> [WHAT THIS TASK INVOLVES]:
What lines below mention the word "pixels"? Copy each one.

> [SOURCE MATERIAL]:
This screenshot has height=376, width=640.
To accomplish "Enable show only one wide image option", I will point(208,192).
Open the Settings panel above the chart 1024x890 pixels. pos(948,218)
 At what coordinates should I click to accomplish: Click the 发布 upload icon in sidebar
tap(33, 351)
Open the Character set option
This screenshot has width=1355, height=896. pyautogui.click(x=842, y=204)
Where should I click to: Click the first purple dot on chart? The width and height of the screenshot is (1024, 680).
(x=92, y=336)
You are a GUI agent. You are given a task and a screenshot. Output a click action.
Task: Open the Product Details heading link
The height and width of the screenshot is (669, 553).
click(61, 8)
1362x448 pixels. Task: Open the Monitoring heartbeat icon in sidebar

> [REPLY]:
Open the Settings panel above the chart 1024x890 pixels. pos(948,218)
1362x448 pixels. Task: Open the Monitoring heartbeat icon in sidebar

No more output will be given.